* PROVIDED INFORMATION:
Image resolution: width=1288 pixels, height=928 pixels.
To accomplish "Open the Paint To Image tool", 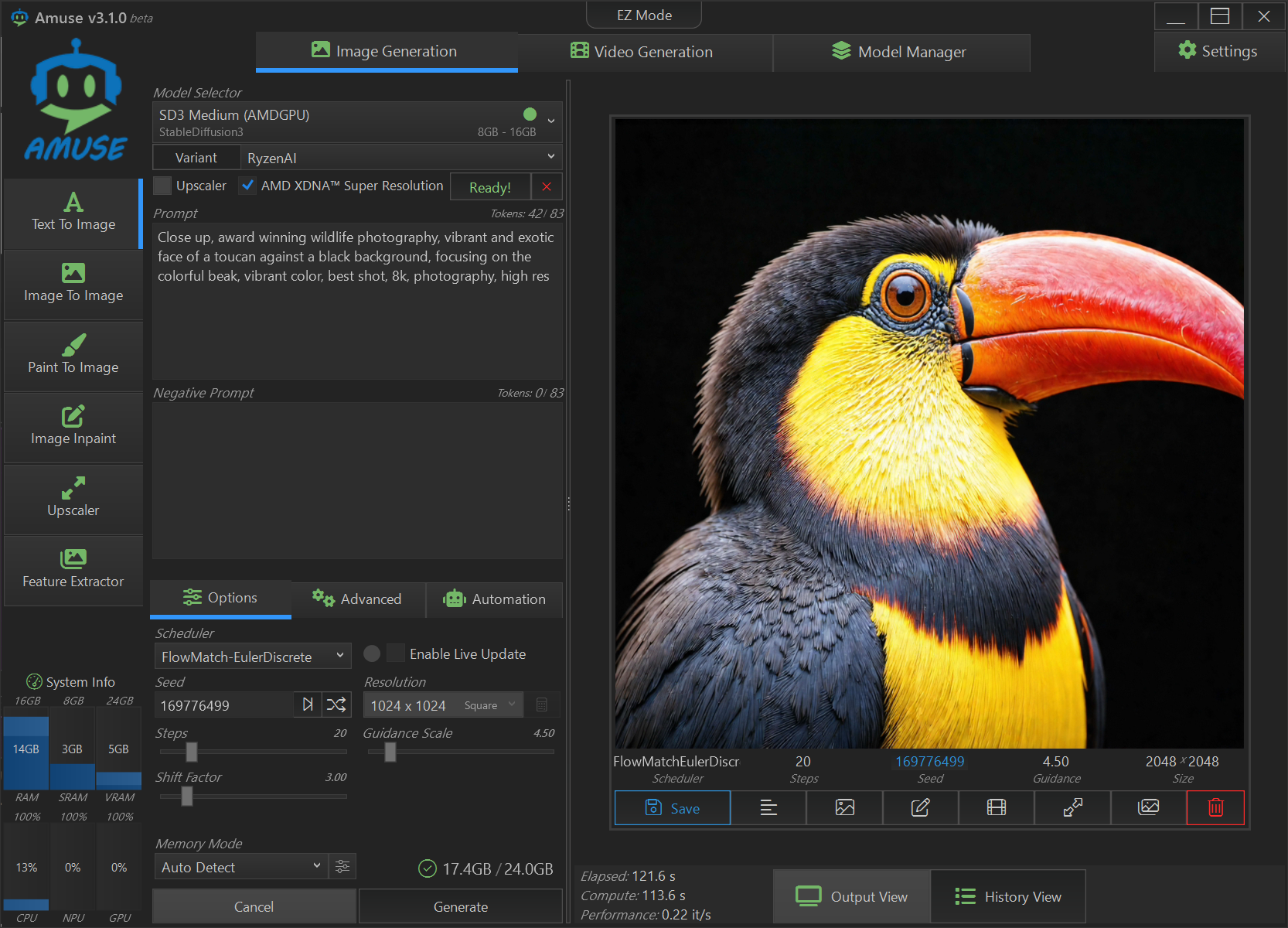I will pyautogui.click(x=73, y=356).
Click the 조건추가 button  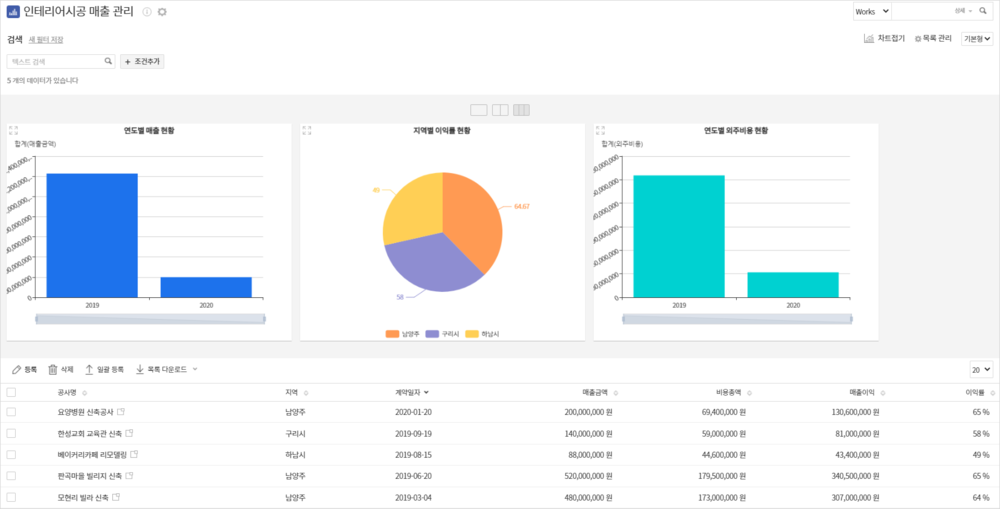(142, 61)
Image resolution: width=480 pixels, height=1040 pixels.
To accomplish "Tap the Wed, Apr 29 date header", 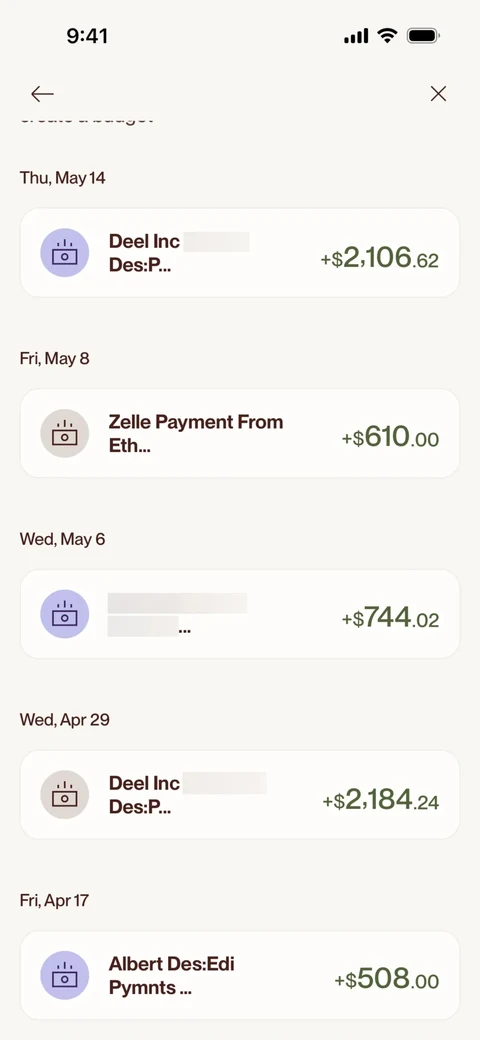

* EXERCISE GOAL: Every line above that holds "resolution" should be copied out.

* SOLVED EXERCISE:
Image resolution: width=1288 pixels, height=928 pixels.
Image resolution: width=480 pixels, height=1040 pixels.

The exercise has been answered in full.